Во всех других залах плескалось море разливанное водки, которую за стенами ресторана продавали только по горбачевским талонам, и центральный танцевальный зал был похож на дымящуюся кастрюлю, в которой бурлила переливающаяся через край сборная солянка торгового, приблатненного и комсомольского городского высшего света, приправленная «Ягодой-малиной», «Кудрявой рябиной», «Миллионом алых роз», а заодно и «фрейлехсом», который в России с удовольствием танцуют даже те, кто всегда готов при случае засучить рукава и «набить морды жидам».

А мы сидели вдвоем в «каземате», и я рассказывал этой двадцатитрехлетней девушке, о которой ничего не знал, всю мою жизнь.

Я рассказал, как потерял две мои любви и как сейчас пытаюсь спасти третью.

Я рассказал, как я мечусь из страны в страну, из города в город и как мне страшно, что меня никто не провожает, когда я уезжаю, и никто меня не встречает, когда я возвращаюсь.

И вдруг она просто и прямо сказала:

– Хотите, я вас провожу, когда вы будете куда-нибудь уезжать, и встречу, когда вы вернетесь?

– Хочу, – ответил я и поцеловал ее почти прозрачную руку, почувствовав губами, как бьются прожилки на мраморе.

А еще я спросил у нее:

– Посоветуйте, что мне делать сейчас?

И она сказала взросло и строго:

– Вы должны сейчас сделать все, чтобы спасти вашу семью. Иначе вы себе этого не простите.
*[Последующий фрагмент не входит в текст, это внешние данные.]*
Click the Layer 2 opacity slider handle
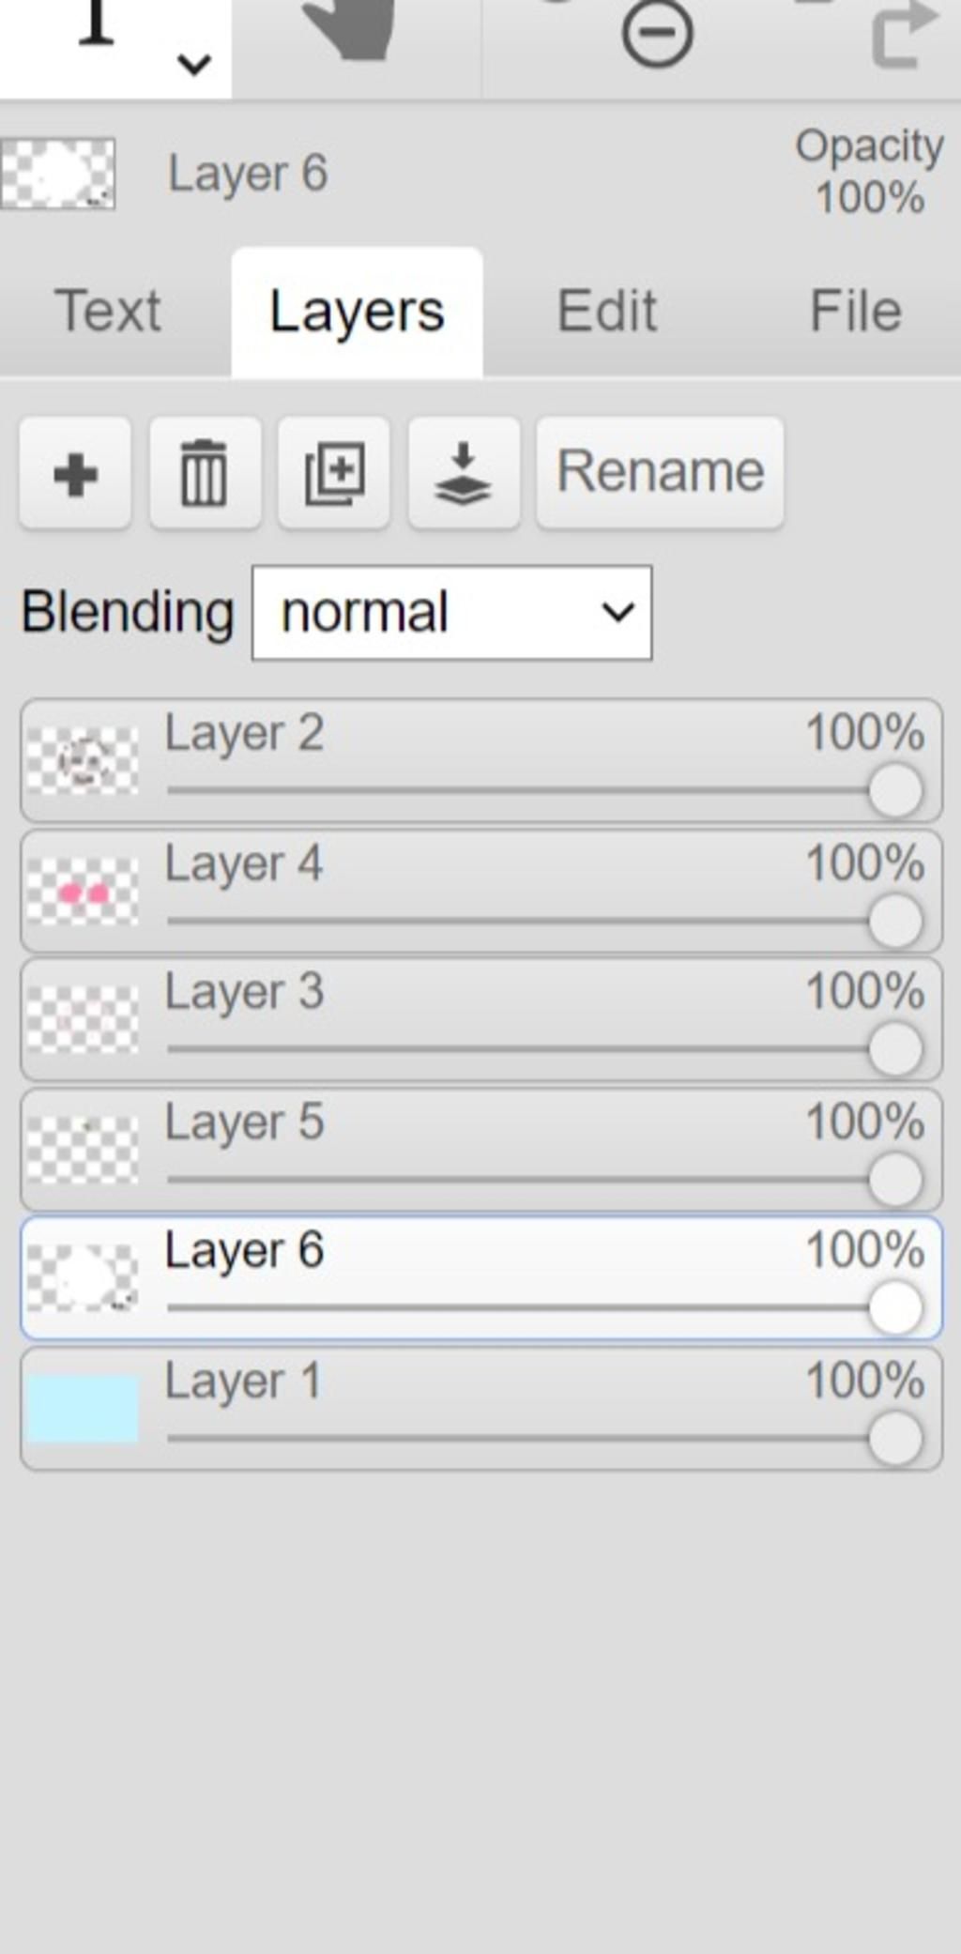The image size is (961, 1954). tap(894, 790)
Если вам это удастся, я исчезну из вашей жизни навсегда.

Я сразу понял – это жена.

Ничего не зная о Маше, я придумал, что ей двадцать девять – тридцать лет, что она разведена и одна воспитывает маленькую дочь на маленькие деньги, но ошибся во всем.

Может быть, она показалась мне взрослей своих лет, потому что сразу поняла, как мне плохо.

В любви женщина всегда взрослей. В жене мы инстинктивно ищем вторую мать, ибо первую рано или поздно теряем.

Маша прилетела со мной в Москву на три дня, чтобы проводить меня в Испанию.

На аэродроме нас встретили два моих старых друга: школьный кореш, который играл со мной в футбол еще на пустырях сталинских времен, потом много лет сидел по навешенному на него мерзкому уголовному делу, а впоследствии довольно убедительно сыграл в моем фильме «Похороны Сталина» одного из чекистов, коих он люто ненавидел, и подводник, начавший случайно, но на всю жизнь заниматься евтушенковедением в результате Карибского кризиса, когда их субмарина довольно долгое время проваландалась около берегов Кубы, а единственной книгой, которую он взял с собой, рассчитывая на недолгое погружение, был томик моих стихов.

Они оба знали, как мне хреново, оба пытались уговорить мою английскую жену не разводиться и оба поняли, что это безнадежно.